Scammer In North Texas Sentenced To 3 Years In Prison For Luring Elderly Victims

A romance scammer having ties with a Nigerian crime syndicate worked from North Texas and lured elderly victims across the country.

A Horrendous Crime

A 36-year-old Nigerian man named Emanuel Stanley Orji was sentenced to three years in prison by Chief U.S. District Judge David Godbey. He is also supposed to pay a whopping amount of $418,030 for all that he gathered conning his victims.

The U.S. Attorney for North Texas, named Leigha Simonton said on Tuesday, the 10th of January, that Orji had pleaded guilty of fraud back in September. He was charged with around 10 other scammers after the FBI began a massive investigation in September ‘21.

His brother, 38-year-old Frederick Orji, had apparently pleaded guilty to the same crimes, to conspiracy to commit wire fraud in September 2022, received the same sentence in December, and was sentenced on Jan. 9, 2023 after the officials at the Federal Bureau of Investigation found that the organization that the Orji’s worked for, ran from the 14th of January, 2017 till 11th of July, 2017.

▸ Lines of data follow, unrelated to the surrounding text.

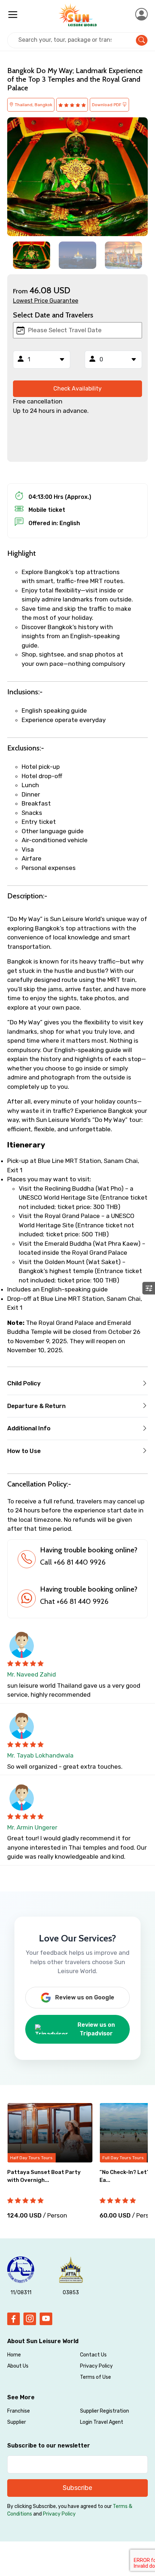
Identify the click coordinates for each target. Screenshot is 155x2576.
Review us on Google (84, 1997)
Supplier (16, 2422)
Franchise (18, 2411)
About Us (17, 2366)
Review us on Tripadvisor (96, 2029)
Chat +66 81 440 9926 (74, 1601)
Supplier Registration (104, 2411)
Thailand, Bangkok (33, 104)
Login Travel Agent (101, 2422)
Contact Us (93, 2355)
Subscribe (77, 2488)
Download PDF (107, 104)
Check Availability (77, 388)
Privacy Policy (96, 2366)
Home (14, 2355)
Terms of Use (95, 2377)
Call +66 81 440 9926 (73, 1562)
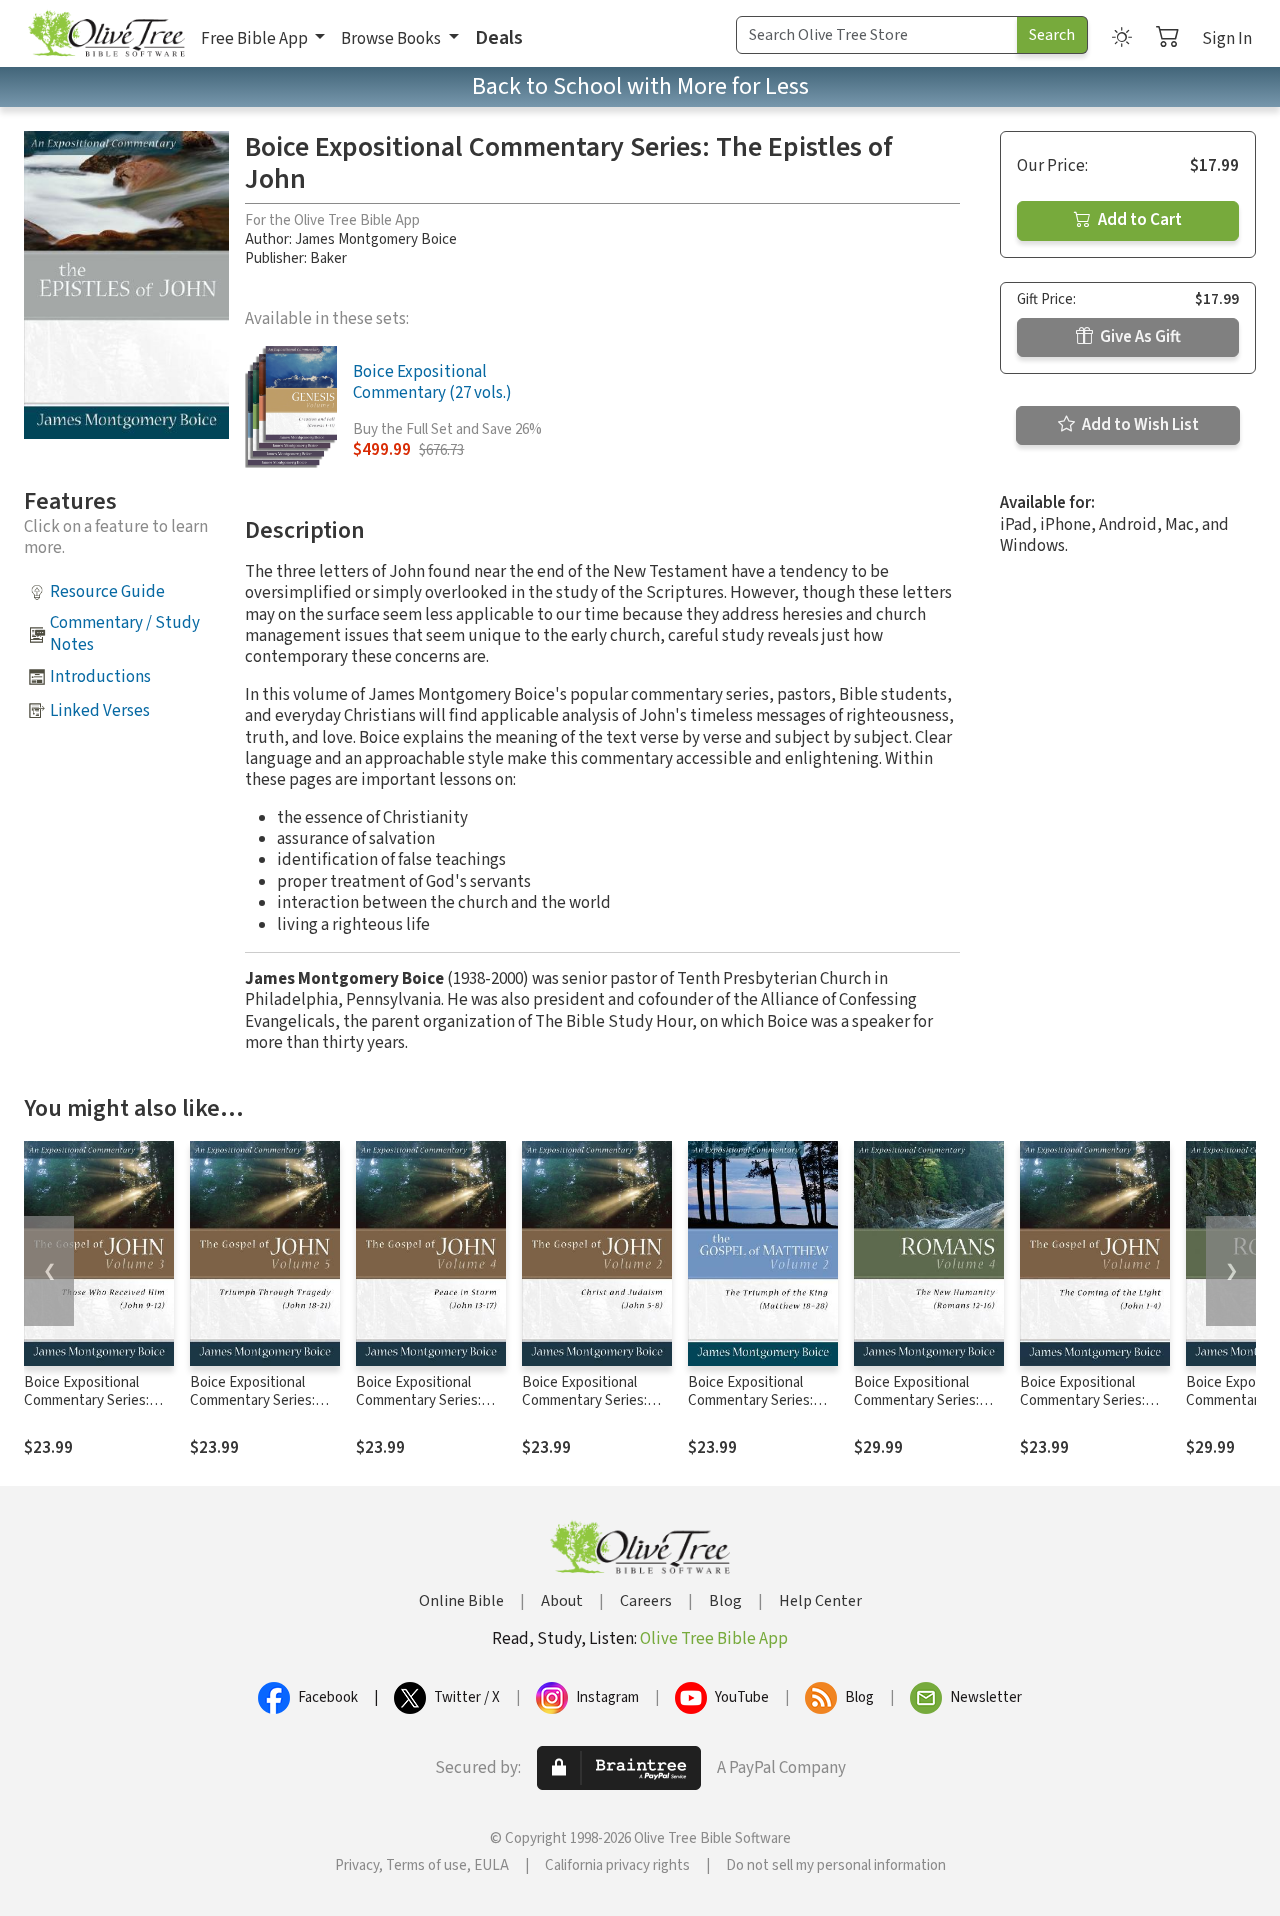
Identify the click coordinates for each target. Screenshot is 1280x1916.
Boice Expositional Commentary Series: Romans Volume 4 (916, 1401)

The operation scammed the elderly citizens of hundreds of dollars, often emptying the victim’s entire life savings. pleaded guilty The documents presented in the court show that the Orji brothers and the others involved in this gruesome scam, seized the attention of elders, specifically those who were divorced or estranged from their partners in one way or another in Michigan and California. The accused suspects created fake profiles on fake dating sites looking for their prey.

The Extravagant Storytelling

After having established themselves as peculiar identities vastly different from their own truth, they knitted fake stories about how they needed money for taxes, to pay off debt, merely travel, or even to fight custody battles. This led to the victims trusting and pitying them. Once they had garnered their trust, they conned them tens of thousands of dollars at one go. The banks they used were Arlington and DeSoto. In documents presented to the court, the Orji’s had confessed to the fact that once they had finished extracting money from all their victims’ accounts, they stopped talking to them. Five other people are accused along with the Orji brothers in this case. An estimate by the FBI confirms that more than 20,000 people have lost a total sum of $ 500 million since 2020.

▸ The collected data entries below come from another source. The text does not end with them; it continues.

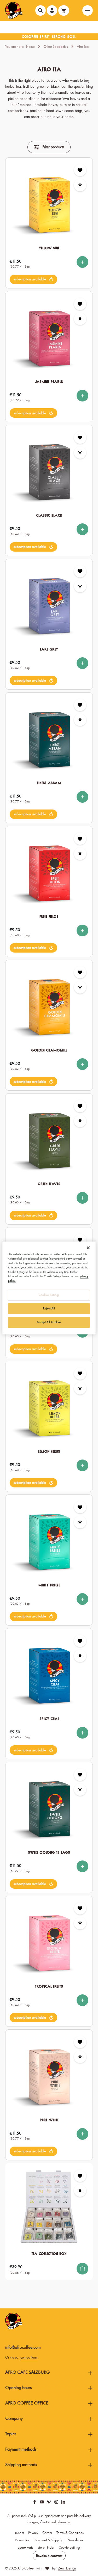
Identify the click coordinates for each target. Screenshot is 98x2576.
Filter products (52, 147)
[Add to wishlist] (80, 170)
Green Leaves (49, 1184)
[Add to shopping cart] (82, 2268)
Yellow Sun (49, 248)
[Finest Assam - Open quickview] (80, 720)
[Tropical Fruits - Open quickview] (80, 1923)
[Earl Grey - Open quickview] (80, 586)
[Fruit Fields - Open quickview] (80, 853)
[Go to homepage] (13, 10)
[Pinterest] (49, 2503)
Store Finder (45, 2547)
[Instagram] (56, 2503)
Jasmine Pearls (49, 382)
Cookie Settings (69, 2547)
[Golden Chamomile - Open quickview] (80, 987)
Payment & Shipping (49, 2540)
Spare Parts (25, 2547)
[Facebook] (35, 2503)
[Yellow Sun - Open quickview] (80, 185)
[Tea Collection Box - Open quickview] (80, 2190)
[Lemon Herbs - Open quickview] (80, 1388)
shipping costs (50, 2515)
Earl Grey (49, 649)
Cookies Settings (49, 1295)
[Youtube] (42, 2503)
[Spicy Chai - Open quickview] (80, 1656)
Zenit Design (67, 2568)
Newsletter (75, 2540)
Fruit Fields (49, 916)
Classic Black (49, 515)
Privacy (33, 2532)
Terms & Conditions (70, 2532)
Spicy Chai (49, 1719)
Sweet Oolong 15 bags (49, 1852)
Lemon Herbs (49, 1451)
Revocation (23, 2540)
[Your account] (52, 10)
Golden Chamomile (49, 1050)
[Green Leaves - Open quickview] (80, 1121)
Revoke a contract (49, 2555)
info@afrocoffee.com (23, 2347)
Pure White (49, 2120)
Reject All (49, 1308)
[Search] (40, 10)
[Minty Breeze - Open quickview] (80, 1522)
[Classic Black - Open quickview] (80, 452)
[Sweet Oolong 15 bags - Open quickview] (80, 1789)
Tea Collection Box (49, 2254)
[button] (33, 279)
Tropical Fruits (49, 1986)
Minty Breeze (49, 1585)
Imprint (19, 2532)
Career (47, 2532)
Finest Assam (49, 783)
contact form (29, 2357)
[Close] (88, 1248)
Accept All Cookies (49, 1322)
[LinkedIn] (63, 2503)
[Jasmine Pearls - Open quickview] (80, 319)
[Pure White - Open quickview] (80, 2057)
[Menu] (87, 10)
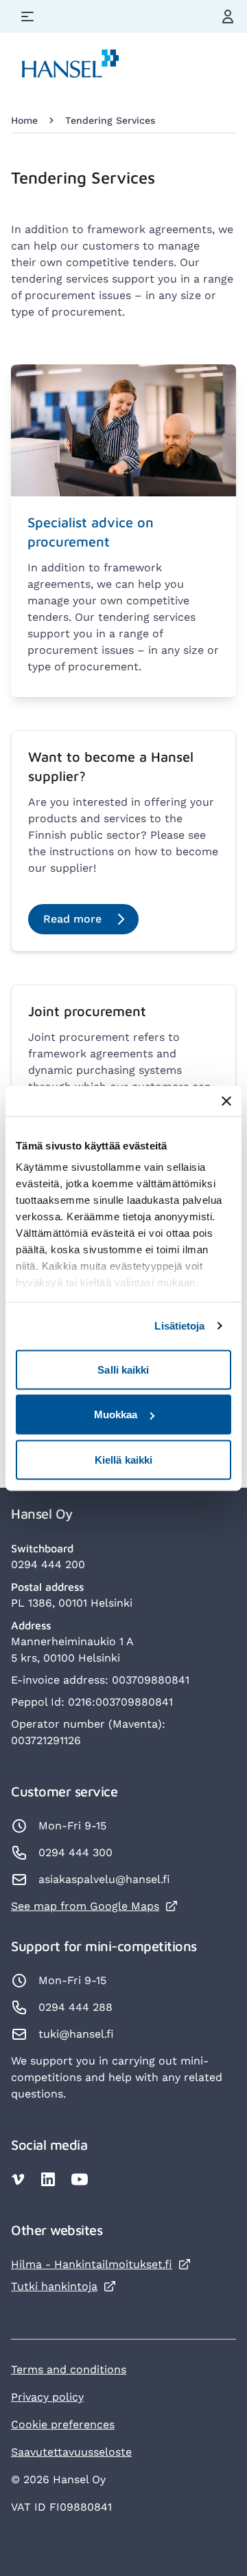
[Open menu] (27, 16)
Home (24, 120)
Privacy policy (47, 2396)
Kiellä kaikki (123, 1459)
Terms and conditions (68, 2369)
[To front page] (70, 66)
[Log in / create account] (228, 16)
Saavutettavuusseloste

The Federal Bureau of Investigation’s Dallas Field Office, Homeland Security Investigations Dallas Field Office, and IRS – Criminal Investigation led all the aforesaid investigations after getting sufficient assistance from the Department of Labor Office of Inspector General, U.S. Citizenship & Immigration Services, and the U.S. Department of State’s Diplomatic Security Service (DSS). After an intensive investigation, all the accused have been taken into custody and strict action against them has begun.

After this case came into the limelight, Tinder, Match, Hinge, and a few other dating sites have put up a public awareness campaign to make sure the daters know how to use the sites in a safe and secure manner as well as stay away from online frauds of all kinds. Starting from the 10th of January, users of these sites along with a few others will begin to receive messages that alert them on figuring out how to differentiate between a genuine consumers and scammers.